От того, как резко опустились его плечи, Лавинии почудилось, что черная колонна сейчас треснет. Но он выстоял.
— Развод непозволителен. Супружеские узы может разорвать только смерть, какие бы муки они ни причиняли тем, кто ими опутан, — отрезал Хант и рассеяно коснулся левой руки, там, где под перчаткой, видимо, скрывалось обручальное кольцо. Стало быть, не вдовец.
— Что же в таком случае делать бедняжке? — спросила Лавиния, пытаясь представить миссис Хант. Неужели такая же высохшая селедка?
— Молиться о смягчении сердца супруга и вспоминать, где она допустила упущение.
— Она?
— Может статься, в ее доме недостает уюта, дети не умеют себя вести и не знают молитв, сама она ленива и неопрятна, упряма в злонравии, себялюбива и напрочь лишена женской отзывчивости. В таком случае супругу простительно призывать ее к порядку разумной долей дисциплины.
С ленивой грацией леди Мелфорд потянулась к колокольчику для прислуги.
— Не обижайтесь, сэр, но лучше бы вам уйти. Не выношу проповеди. Я, знаете ли, даже церковь по этой причине не посещаю.
— О сем мне отлично известно, миледи. Как раз ваше упущение и стало причиной моего визита.
— Вот как? А я и не ведала, что Общество по Искоренению Пороков расширило поле деятельности. Вы надзираете за посещаемостью церквей, чтобы не пустовала ни одна скамья? Как мило! Или это ваша там функция — увещевать грешниц, а если не внемлют, волочь их за волосы в церковь?

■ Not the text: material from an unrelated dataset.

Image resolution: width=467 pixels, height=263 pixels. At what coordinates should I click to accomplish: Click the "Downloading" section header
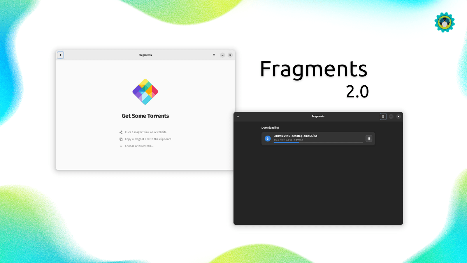270,127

— Как можно, ваша милость. Я изучаю порок другого рода, менее явный, но от того более губительный. Притворство. Подражание окружающим при сохранении коварной, растлительной сути.
— Мой разум вязнет в ваши словесах, сэр! — одернула его Лавиния. — Выражайтесь яснее.

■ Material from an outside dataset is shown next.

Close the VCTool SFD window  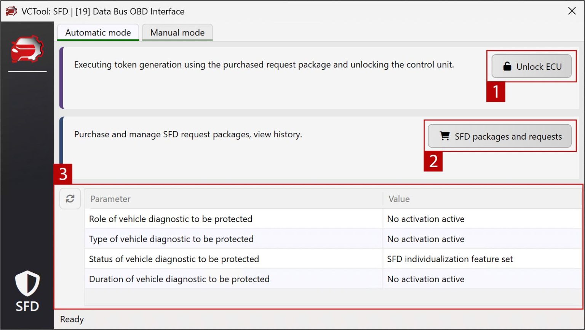tap(572, 11)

— Я имею в виду демонов и их полукровок, принявших обличье людей.
У нее перехватило дыхание.
Хант подождал ответа, но, подстегнутый ее молчанием, заговорил:
— Ежели вам угодно еще конкретнее…
— Не надо! — выкрикнула она, и эхо раскатилось по гулкому залу, словно все обнаженные статуи вторили ее мольбе. — Я знаю, что вы знаете. Но откуда?

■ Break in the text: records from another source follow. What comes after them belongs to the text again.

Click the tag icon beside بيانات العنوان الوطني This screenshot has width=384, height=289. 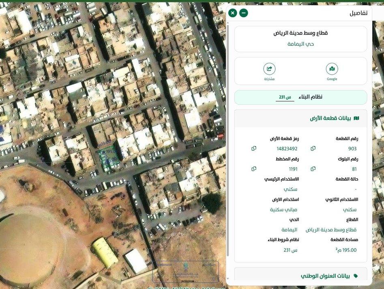click(x=356, y=276)
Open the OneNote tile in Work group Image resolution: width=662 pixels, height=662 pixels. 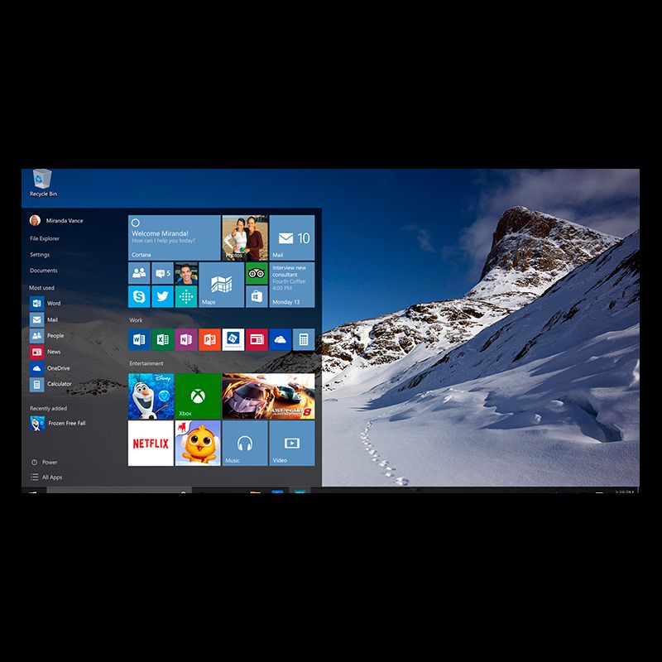point(185,338)
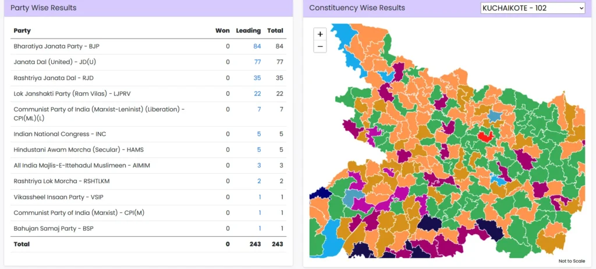Click the red constituency on the map

pos(484,137)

— Откуда? Да оттуда же, откуда и все. С детства я слышал истории о ведьмах, о дьяволе и его проделках, и о тех других… Только мне, в отличие от многих, хватило благоразумия во все это поверить. И как же я был прав! Но не во всем, ваша милость, не во всем.
Сцепив руки за спиной, он зашагал взад-вперед, стараясь облегчить механическими движениями какую-то огромную боль, укачать ее, как нянька занедужившего младенца.
— Но кому не свойственны ошибки молодости? Да, я был идеалистом, юным глупцом, желавшим спасти всех и вся. Но кто не ошибался в толкованиях Евангелия? «Есть у Меня и другие овцы, которые не сего двора, и тех надлежит Мне привести: и они услышат голос Мой, и будет одно стадо и один Пастырь». Я-то полагал, что речь идет о них! Гордыня нашептывала мне, будто Господь возложил на меня поручение спасти их от скверны, поручение столь же трудное, сколь почетное…
— Вы не единственный, кто желал их спасти. Знала я другого такого же… спасителя, — вставила леди Мелфорд, добавив шепотом «Пусть сгниет в могиле».
— Вообразите, ваша милость, каким переворотом мое открытие стало бы в деле евангелизации? Мы посылаем миссионеров на Черный Континент проповедовать среди каннибалов, тогда как на наших берегах обретаются даже не язычники, а твари вообще без души? О, если бы даровать им душу! Если бы найти среди них одно невинное существо, еще не вкусившее пороков своих соплеменников, и вызволить из их общества, воспитав из нее особу смиренную, благонравную, чистую помыслами! Воспитать из нее человека.